Fire Chief Jay Sharp said crews were working when gas made its way onto the deck floor of a warming hut

Associated Press

SHARON SPRINGS, Kan. — Federal workplace safety officials are investigating a western Kansas oil field explosion that injured five workers, two of them critically.

The U.S. Department of Labor’s Occupational Safety and Health Administration said Tuesday the previous day’s accident near Sharon Springs in Wallace County happened while workers were performing a drill stem test.

The medical conditions of the victims, who according to OSHA were affiliated with Wichita-based Murfin Drilling Co., were not immediately available Tuesday.

Phone messages that The Associated Press left with Murfin were not immediately returned.

Fire Chief Jay Sharp said crews were working when gas made its way onto the deck floor of a warming hut, which included running heaters.
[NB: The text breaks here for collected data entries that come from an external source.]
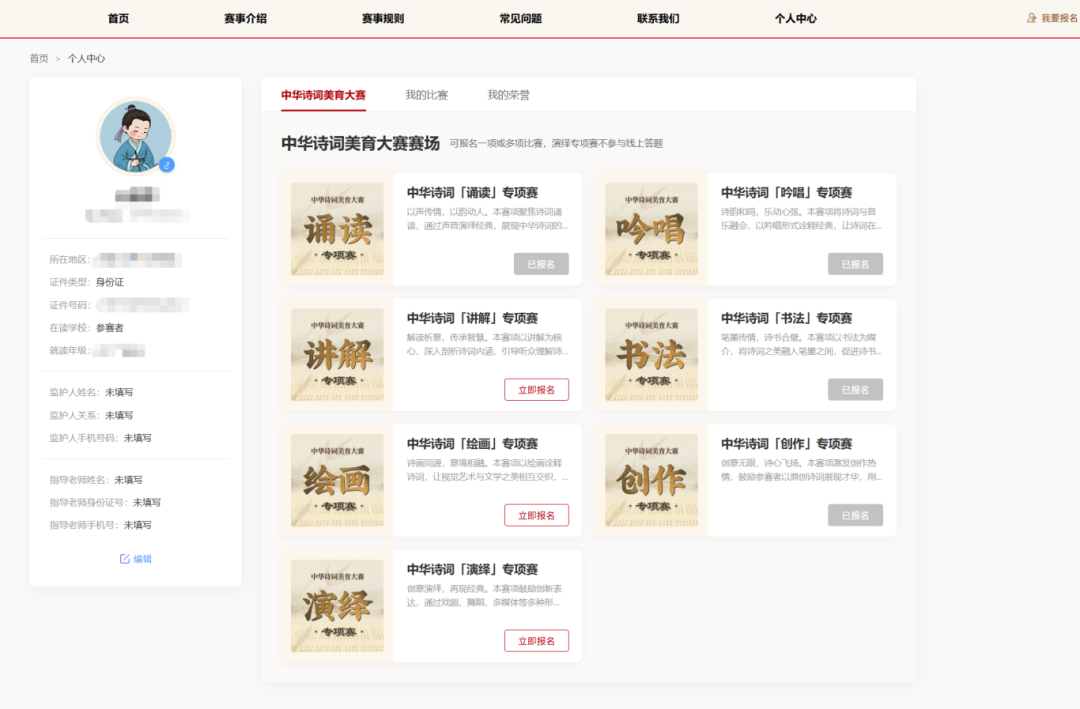Switch to the 我的比赛 tab
This screenshot has width=1080, height=709.
(x=426, y=95)
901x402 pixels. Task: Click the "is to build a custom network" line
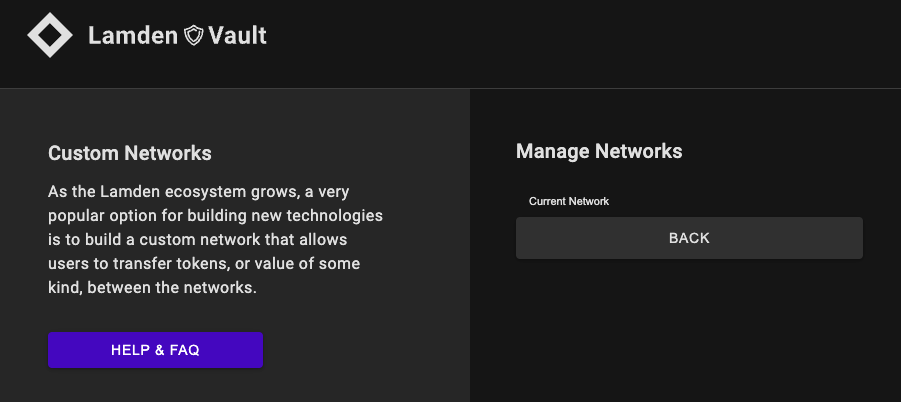point(200,239)
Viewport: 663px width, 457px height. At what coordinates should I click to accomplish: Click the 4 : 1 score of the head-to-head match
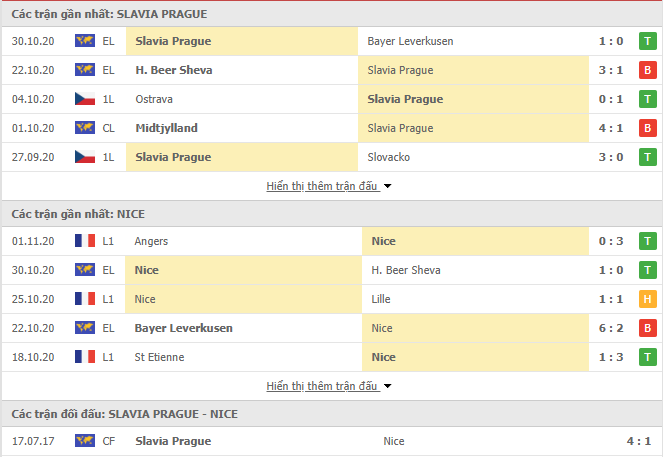pos(638,441)
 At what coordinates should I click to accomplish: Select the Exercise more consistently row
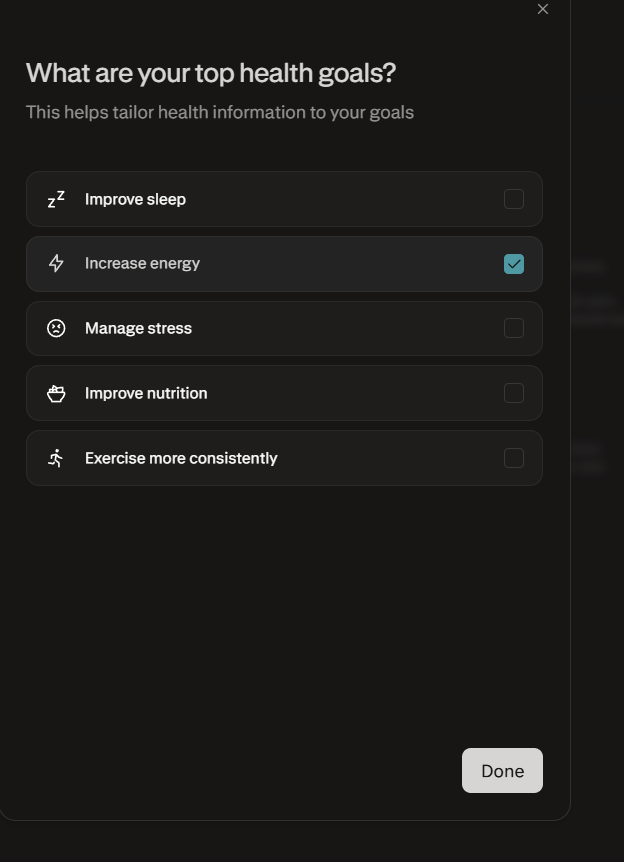(284, 458)
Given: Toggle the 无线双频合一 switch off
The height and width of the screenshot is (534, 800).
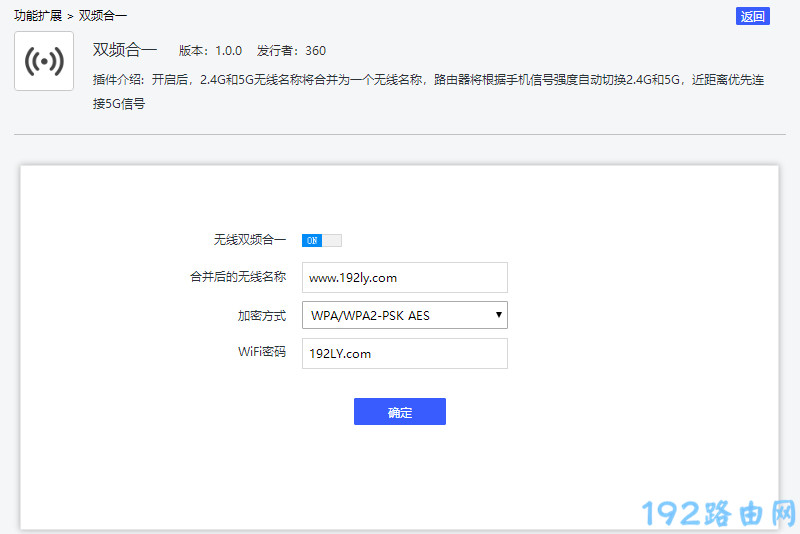Looking at the screenshot, I should (321, 240).
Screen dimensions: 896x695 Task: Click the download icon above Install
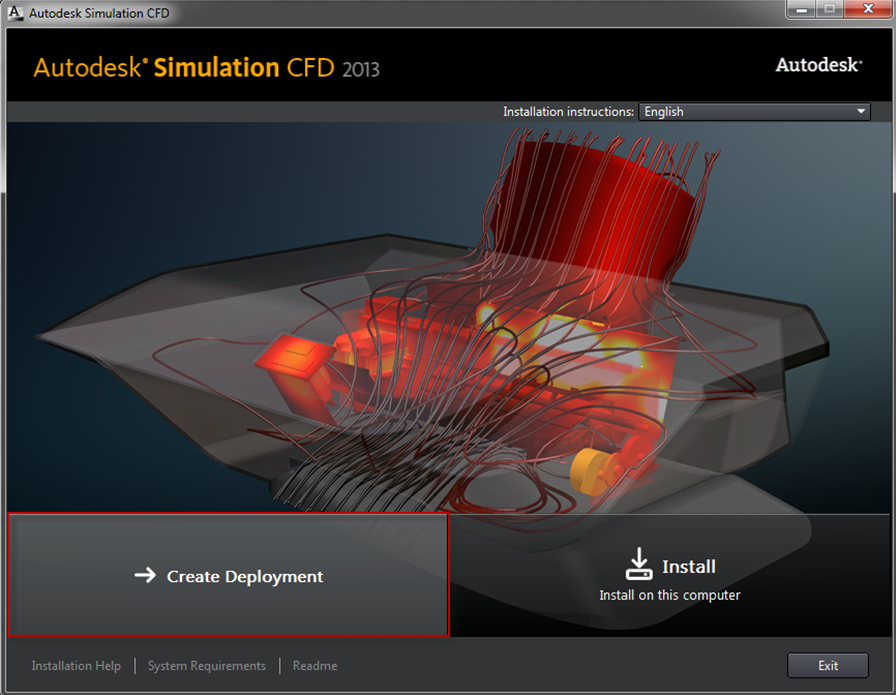tap(639, 564)
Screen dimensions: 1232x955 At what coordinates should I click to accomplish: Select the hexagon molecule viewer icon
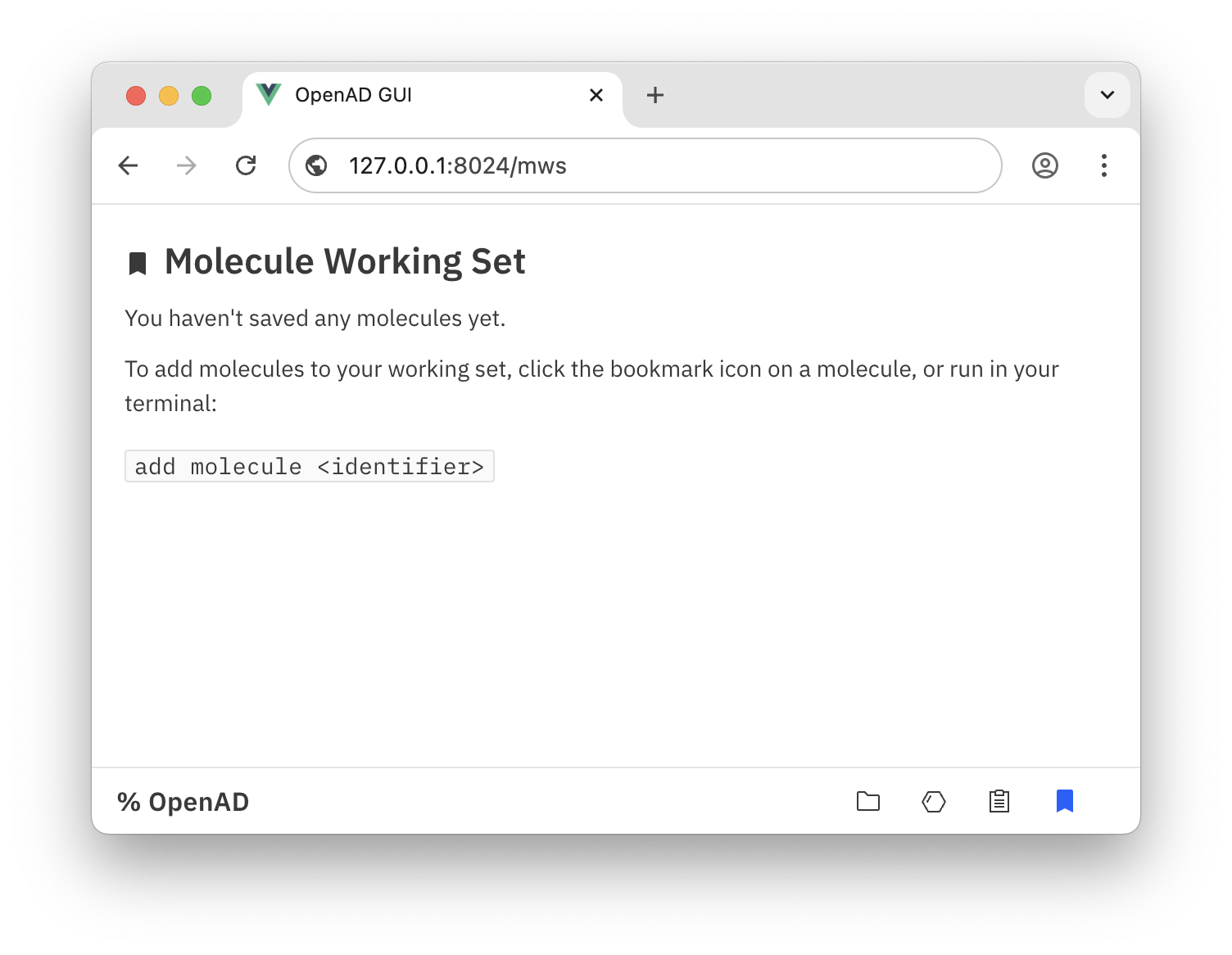(x=934, y=802)
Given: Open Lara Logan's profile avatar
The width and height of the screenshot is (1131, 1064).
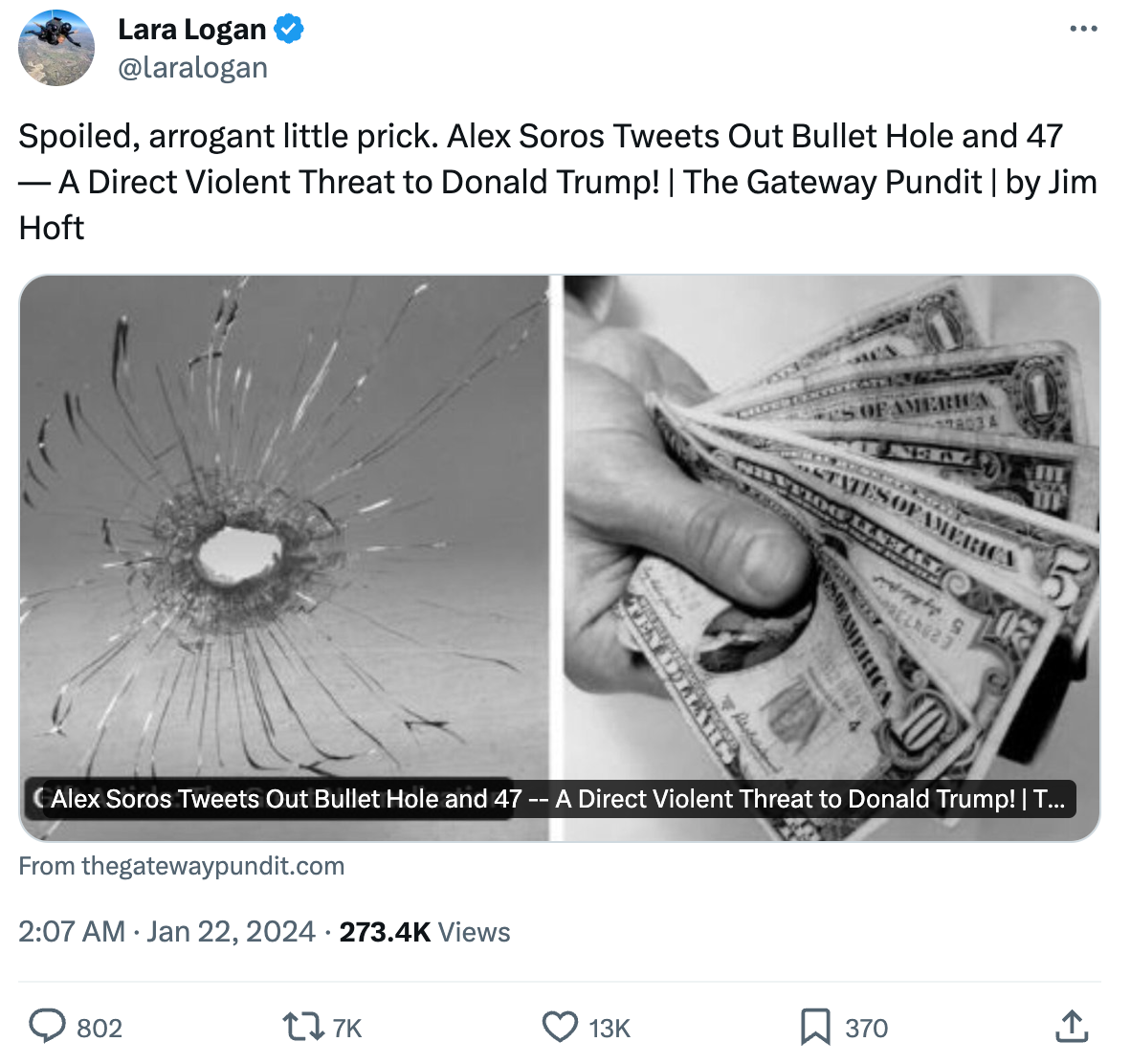Looking at the screenshot, I should 55,47.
Sharp said responding firefighters managed to put the fire out quickly.

OSHA said in a statement that Murfin Drilling has been cited by the agency seven times since 2006, including a fatality investigation in which a worker was killed when struck by material on a job site in March 2008 near Great Bend, Kansas.

Murfin’s website said the family-owned, 90-year-old company operates oil rigs in the western half of Kansas, southwest Nebraska, eastern Colorado and Oklahoma’s Panhandle, with its operations comprising more than 1,300 wells.